* **Given request**: Recast the rows from the line with "You are a computer-use" through the end of the rows as a JSON list of strings, one string per line, skipping blank lines. Leave the pictures out of the result.

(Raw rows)
+ + +

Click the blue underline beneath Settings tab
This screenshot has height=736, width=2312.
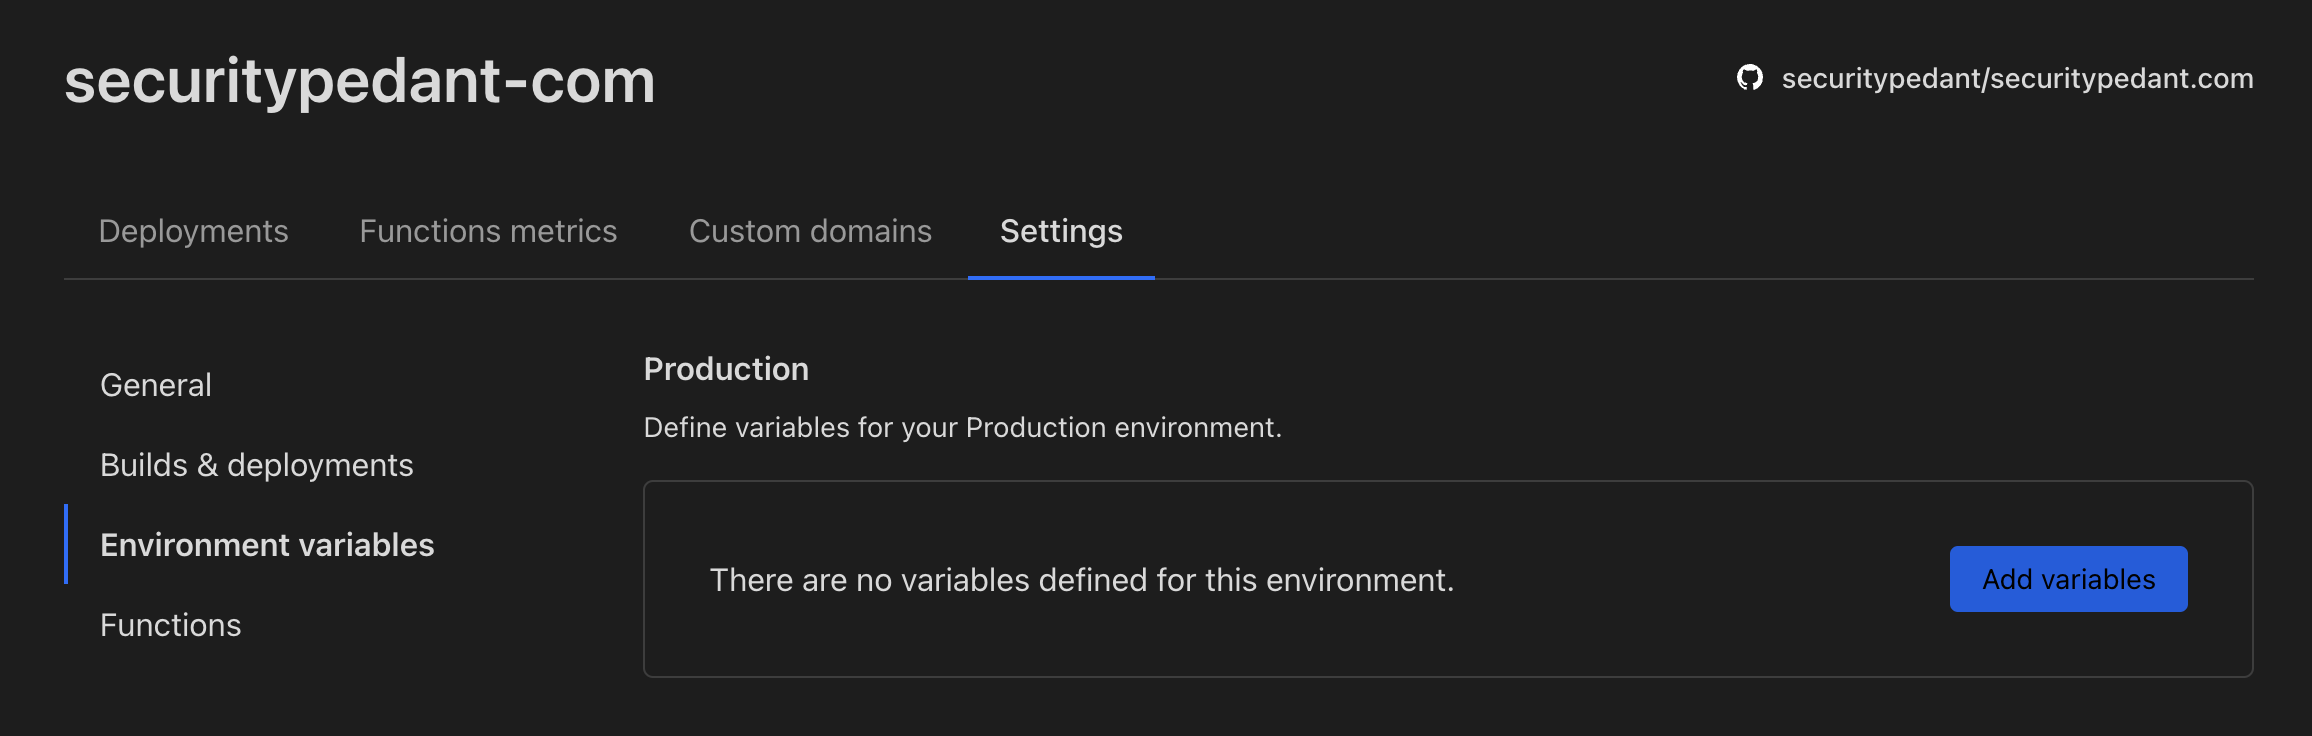[x=1061, y=277]
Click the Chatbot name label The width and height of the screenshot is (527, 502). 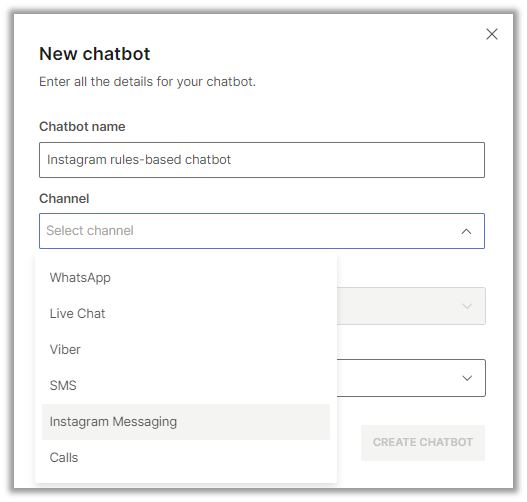coord(82,127)
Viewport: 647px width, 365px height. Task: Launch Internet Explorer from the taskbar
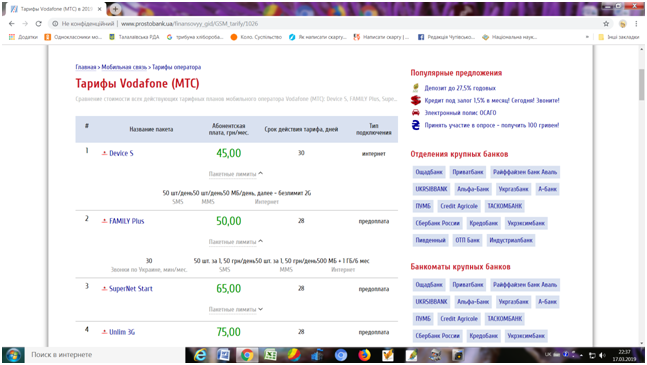click(201, 355)
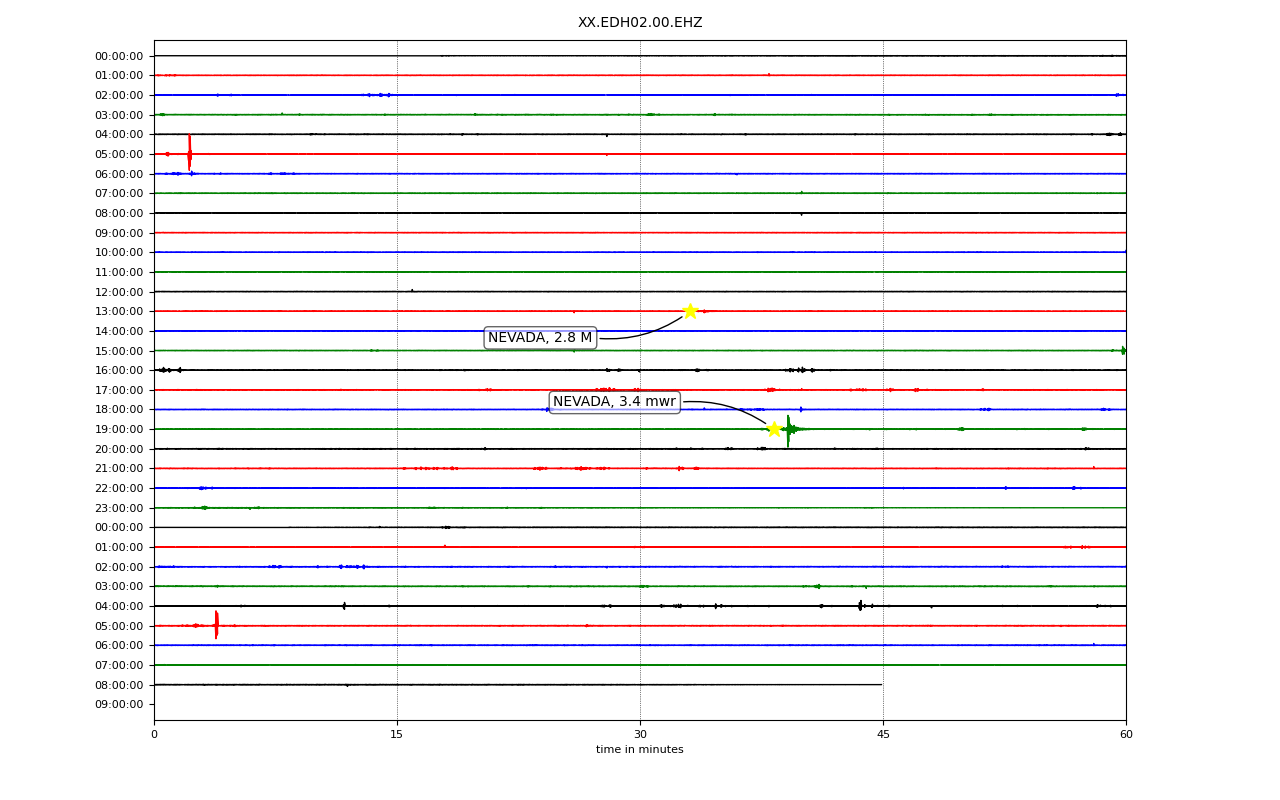The width and height of the screenshot is (1280, 800).
Task: Click the 45 minute tick label
Action: tap(883, 735)
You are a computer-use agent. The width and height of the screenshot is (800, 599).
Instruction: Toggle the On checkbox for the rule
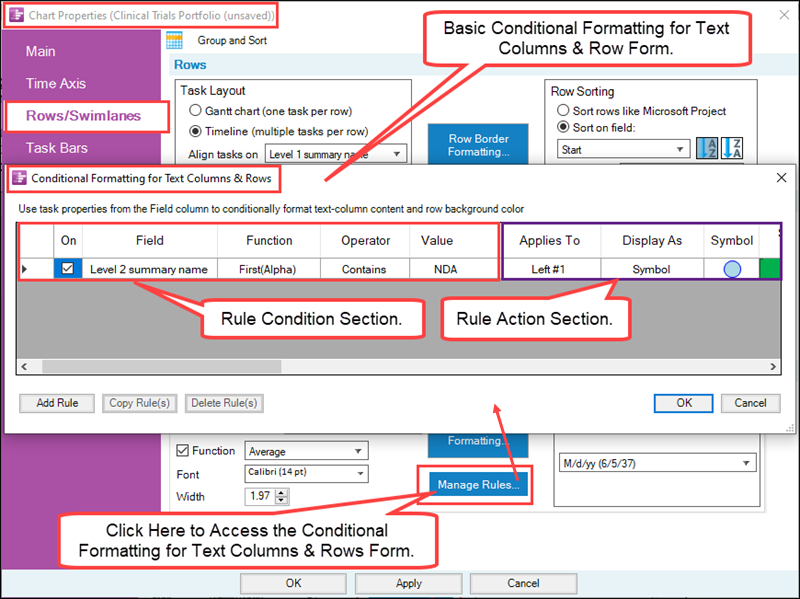click(x=65, y=268)
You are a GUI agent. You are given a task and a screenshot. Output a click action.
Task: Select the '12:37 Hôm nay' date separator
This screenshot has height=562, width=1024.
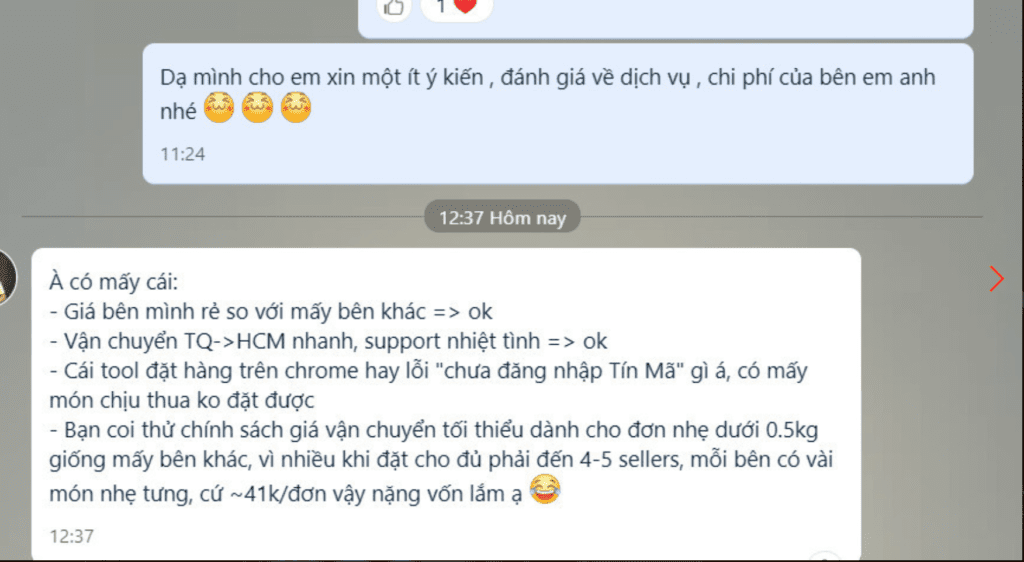pyautogui.click(x=502, y=217)
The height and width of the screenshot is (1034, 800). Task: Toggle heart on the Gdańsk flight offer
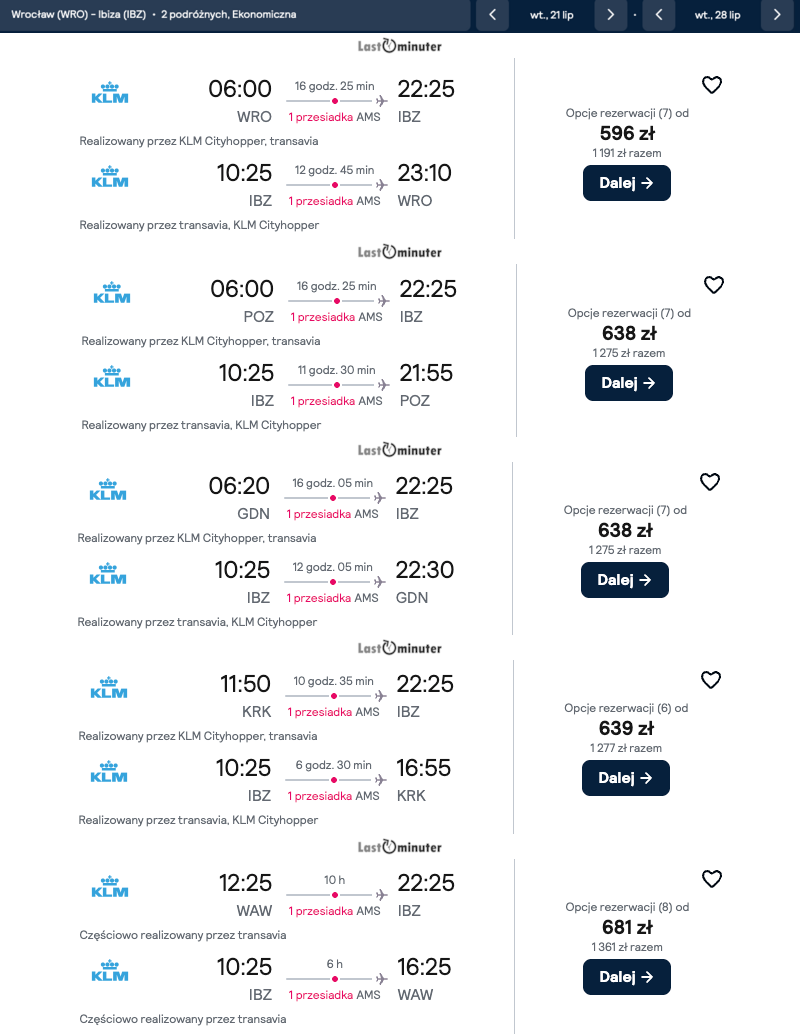(x=710, y=482)
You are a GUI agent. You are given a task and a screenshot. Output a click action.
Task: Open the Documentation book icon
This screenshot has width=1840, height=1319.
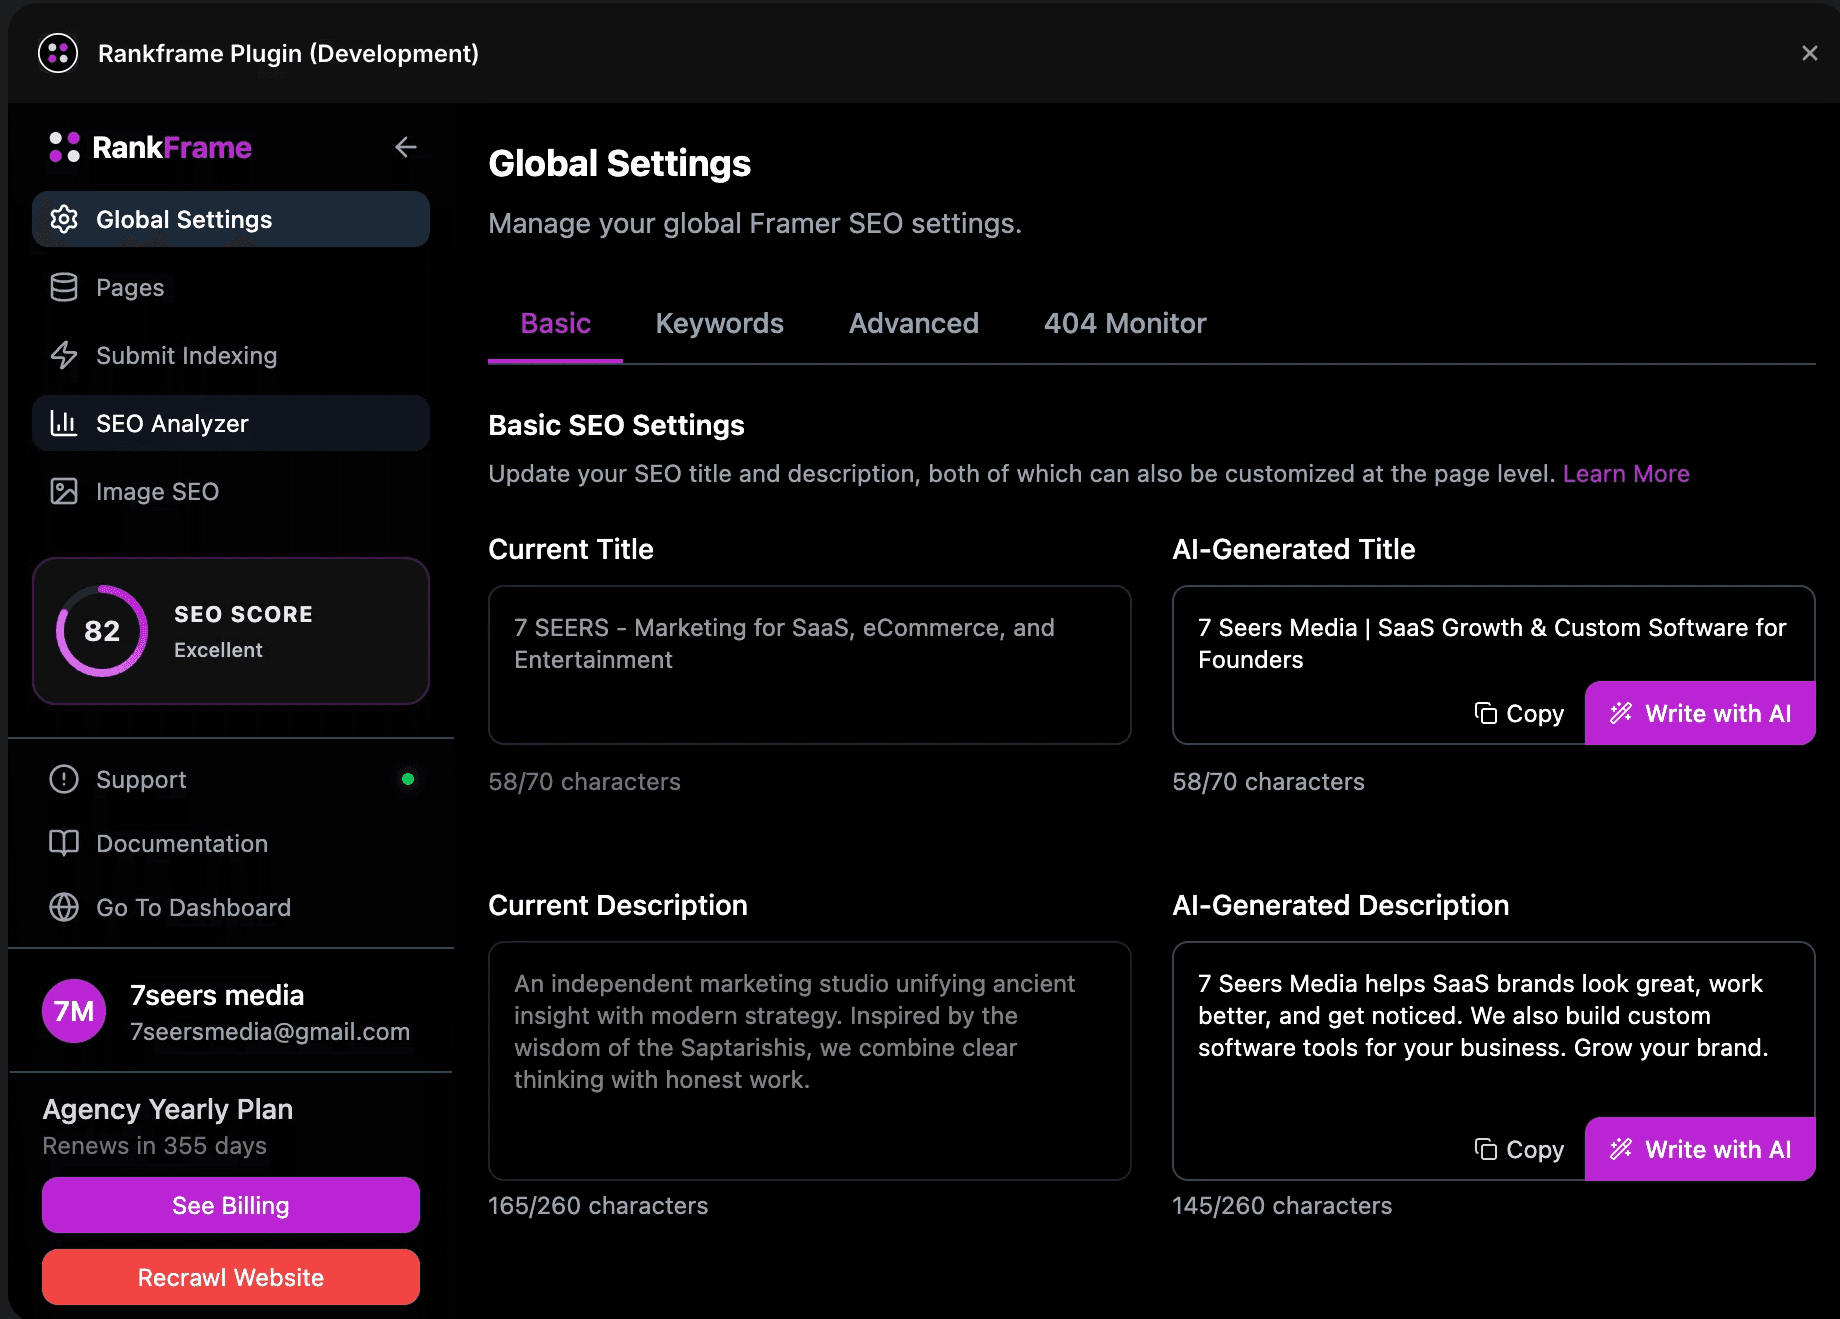63,843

+ + +

* **Solution to the problem**:
[
  "You are a computer-use agent. The width and height of the screenshot is (800, 599).",
  "Instruction: Toggle the On checkbox for the rule",
  "click(x=65, y=268)",
  "You are a GUI agent. You are given a task and a screenshot. Output a click action.",
  "Task: Select the '12:37 Hôm nay' date separator",
  "This screenshot has height=562, width=1024.",
  "pyautogui.click(x=502, y=217)",
  "The height and width of the screenshot is (1034, 800). Task: Toggle heart on the Gdańsk flight offer",
  "(x=710, y=482)",
  "You are a GUI agent. You are given a task and a screenshot. Output a click action.",
  "Task: Open the Documentation book icon",
  "This screenshot has width=1840, height=1319.",
  "63,843"
]